The primary funding for the form’s redesign was provided by a grant from the End Violence Fund's Safe Online investment portfolio, which focused on “strengthening systems and technology solutions to enable more effective and coordinated efforts to tackle online child sexual exploitation and abuse.” The CyberTipline operates in partnership with the U.S. Department of Justice’s Office of Juvenile Justice and Delinquency Prevention and is consistently seeking opportunities to evolve the tools being used to protect children online. Work on the form redesign began in August 2022. 

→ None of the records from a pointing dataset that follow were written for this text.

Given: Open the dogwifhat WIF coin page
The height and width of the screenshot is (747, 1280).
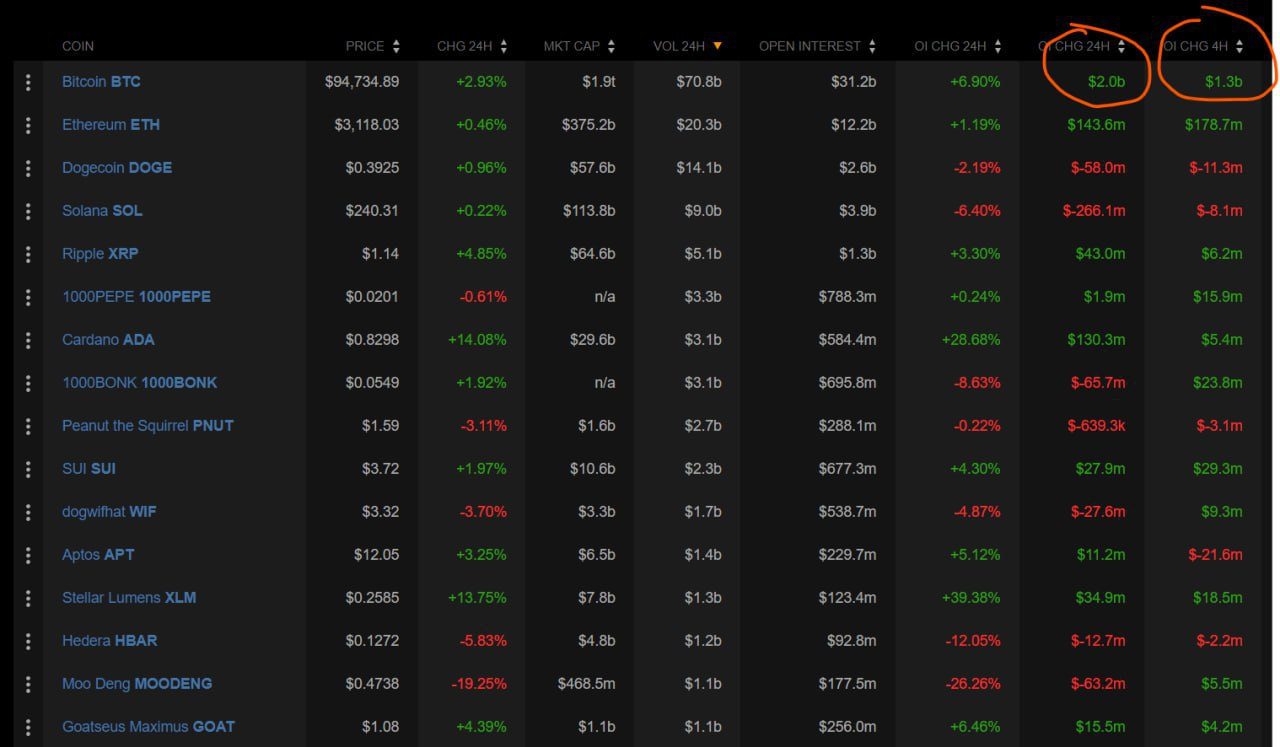Looking at the screenshot, I should point(109,512).
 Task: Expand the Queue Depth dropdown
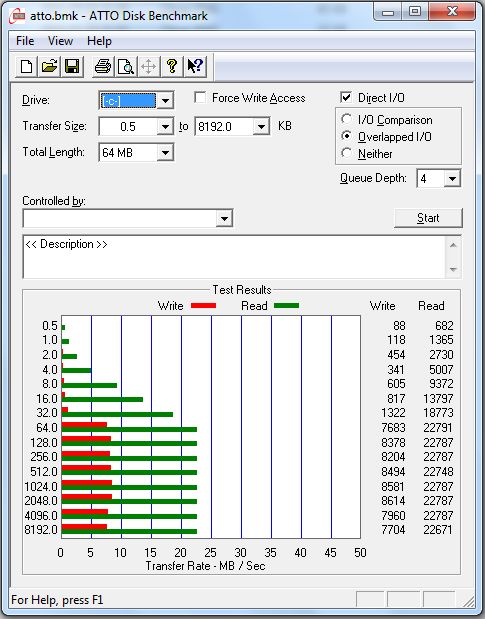tap(452, 178)
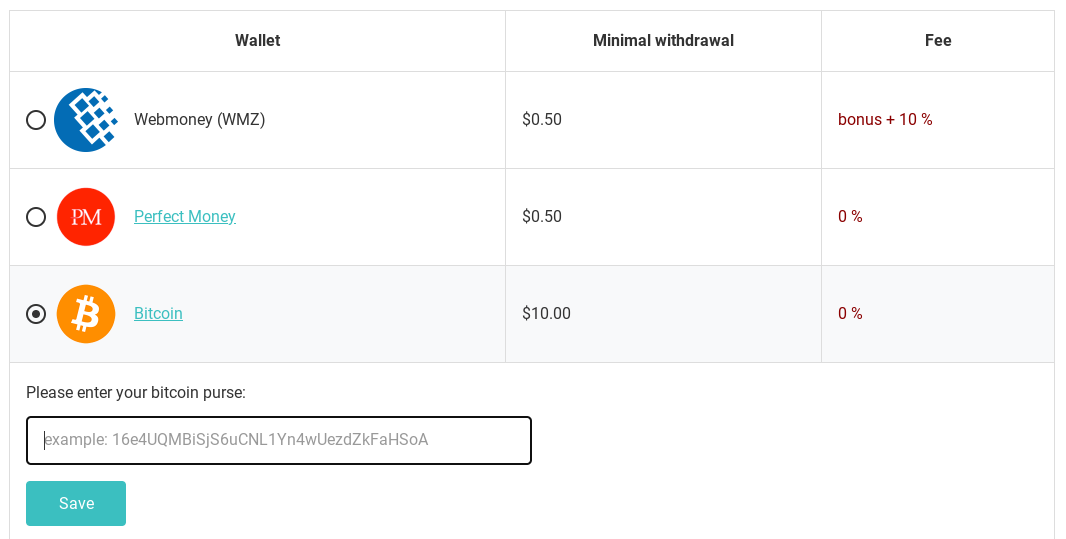Click the Webmoney $0.50 minimal withdrawal cell
This screenshot has height=539, width=1066.
664,120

cybertipline and end violence against children logos. teen boy holding laptop.

The End Violence Against Children Fund worked with NCMEC to fund the CyberTipline redesign.

In addition to a modernized look and feel, the form now gives more immediate access for victims and families to NCMEC support resources and collects additional information that can help NCMEC and law enforcement. It is also now available in Spanish and was designed to be more mobile-friendly. The form was tested with key stakeholders including survivors, caregivers, children, law enforcement, and members of the public.

“We’re grateful to EVAC for supporting this project,” said Shehan. “On the internet, crimes against children have no borders so this new form is poised to have a global impact on the state of child protection.” 

As the nation’s centralized reporting system for the online exploitation of children, the CyberTipline takes reports of suspected child sexual exploitation from tech companies that identify exploitation on their platforms, and from members of the public. NCMEC reviews reports to add additional information and makes them available to the appropriate law enforcement agency in the U.S. or overseas for potential investigation. In 2022, there were more than 32 million reports made to the CyberTipline, and NCMEC identified 49,000 urgent reports that involved a child in imminent danger.